From the summary judgment record, the court sets out for purpose of factual context, the following background information.
In 1997 Sigma, though its president, Mohan Nannapaneni (Mr. Nannapaneni), who testified during the trial, contracted with Rasamsetti for him to provide computer consulting services to Sigma’s clients. At the time the parties entered into the original contract, Rasamsetti was a resident of India and, as a result of Rasamsetti’s employment with Sigma, he was able to gain entrance to the United States by obtaining a temporary work visa. On September 30, 1998 the parties entered into another contract entitled Employment Agreement (Agreement). Pursuant to the agreement, Rasamsetti was to be paid only upon assignment by Sigma to one of its clients and upon submission by him of time record forms to Sigma. The agreement also provided that employment could be terminated by either party upon 30 days notice.
In March 2001, Rasamsetti, who was apparently a computer programmer, was assigned by Sigma, though its primary client Starpoint, to begin a new assignment at Wellington Management, a financial investment company. While the initial contract between Wellington and Sigma/Starpoint was for a period until June 1, 2001, it was extended and was reasonably expected to provide work to Sigma and its employee/consultant through the end of November 2001. On or about June 26, 2001, Mr. Rasamsetti gave notice to Sigma that he would be terminating his employment at the end of June, and refused to provide a 30-day notice of termination, even after repeated requests to him to do so. Upon receipt of this notice, and as a result of his refusal to work out the 30-day notice period, Sigma terminated the employment agreement with Rasamsetti for cause.

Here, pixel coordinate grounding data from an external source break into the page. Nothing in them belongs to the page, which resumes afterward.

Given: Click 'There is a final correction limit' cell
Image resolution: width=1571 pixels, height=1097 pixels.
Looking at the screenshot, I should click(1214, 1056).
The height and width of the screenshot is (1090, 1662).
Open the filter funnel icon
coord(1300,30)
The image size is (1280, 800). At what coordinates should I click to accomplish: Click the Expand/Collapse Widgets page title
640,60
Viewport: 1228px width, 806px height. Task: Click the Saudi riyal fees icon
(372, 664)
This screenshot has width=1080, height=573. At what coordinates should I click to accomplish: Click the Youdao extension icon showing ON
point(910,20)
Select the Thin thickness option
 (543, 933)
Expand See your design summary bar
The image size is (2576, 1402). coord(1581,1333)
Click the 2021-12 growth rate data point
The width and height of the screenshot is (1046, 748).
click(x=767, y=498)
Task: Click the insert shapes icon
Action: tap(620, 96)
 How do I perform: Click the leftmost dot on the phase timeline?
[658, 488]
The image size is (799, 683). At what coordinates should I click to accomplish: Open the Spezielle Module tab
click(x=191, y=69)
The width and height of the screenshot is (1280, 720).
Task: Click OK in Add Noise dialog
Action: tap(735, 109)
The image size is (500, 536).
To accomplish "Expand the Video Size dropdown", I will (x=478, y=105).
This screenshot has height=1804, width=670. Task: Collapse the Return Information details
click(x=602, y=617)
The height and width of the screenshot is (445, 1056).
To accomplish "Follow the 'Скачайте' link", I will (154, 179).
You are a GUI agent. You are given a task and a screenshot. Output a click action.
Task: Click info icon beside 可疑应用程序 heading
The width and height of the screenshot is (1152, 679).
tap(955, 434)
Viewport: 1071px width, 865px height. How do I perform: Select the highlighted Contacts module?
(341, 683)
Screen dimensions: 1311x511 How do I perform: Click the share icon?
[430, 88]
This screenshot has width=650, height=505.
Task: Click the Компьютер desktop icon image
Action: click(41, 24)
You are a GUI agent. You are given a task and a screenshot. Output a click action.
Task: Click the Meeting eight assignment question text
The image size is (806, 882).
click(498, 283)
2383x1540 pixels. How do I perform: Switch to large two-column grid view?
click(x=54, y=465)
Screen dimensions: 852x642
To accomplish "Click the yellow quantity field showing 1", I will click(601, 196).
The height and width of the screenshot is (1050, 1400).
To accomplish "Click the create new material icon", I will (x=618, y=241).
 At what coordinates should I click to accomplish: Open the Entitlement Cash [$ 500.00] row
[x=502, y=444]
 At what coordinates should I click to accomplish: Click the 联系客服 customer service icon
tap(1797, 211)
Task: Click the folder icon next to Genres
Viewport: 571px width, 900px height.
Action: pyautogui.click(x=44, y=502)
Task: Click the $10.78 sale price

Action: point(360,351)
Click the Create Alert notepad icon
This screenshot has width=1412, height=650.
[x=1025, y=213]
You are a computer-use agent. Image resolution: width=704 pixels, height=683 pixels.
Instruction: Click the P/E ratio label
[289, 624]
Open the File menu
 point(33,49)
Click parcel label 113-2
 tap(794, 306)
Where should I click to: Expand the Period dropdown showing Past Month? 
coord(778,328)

As a result of the defendant’s breach of this employment contract, the plaintiff claims it suffered the loss of the billable time for the services that it would have provided to Wellington through the consulting work of the defendant during the remaining 21 days of the 30-day notice period, as well as the additional 85 workdays that the defendant would have been expected to remain on the Wellington project through the end of November 2001. In addition, the plaintiffs claim includes payment to the defendant for 66 hours for services he claimed to have provided to Wellington prior to his termination, but for which he did not provide verified time slips, a prerequisite in order for Sigma to be paid by its customer, Wellington/Starpoint, and a contractual requirement imposed upon the defendant.
The court is satisfied from the credible evidence submitted that the plaintiff has proven its entitlement to damages from the defendant for: (1) his failure to provide verified time records for 66 hours of time he was paid by the plaintiff but for which the plaintiff cannot recover from its customer, at $29.39 per hour,2 for a total of $1,939.74, and (2) the 21 additional workdays that Sigma lost on account of the defendant’s failure to work through the 30-day notice period required by the contract, as it appears reasonably unlikely that the plaintiff would have been able to replace the defendant at Wellington on such short notice. The value of this latter claim totals $4,937.52.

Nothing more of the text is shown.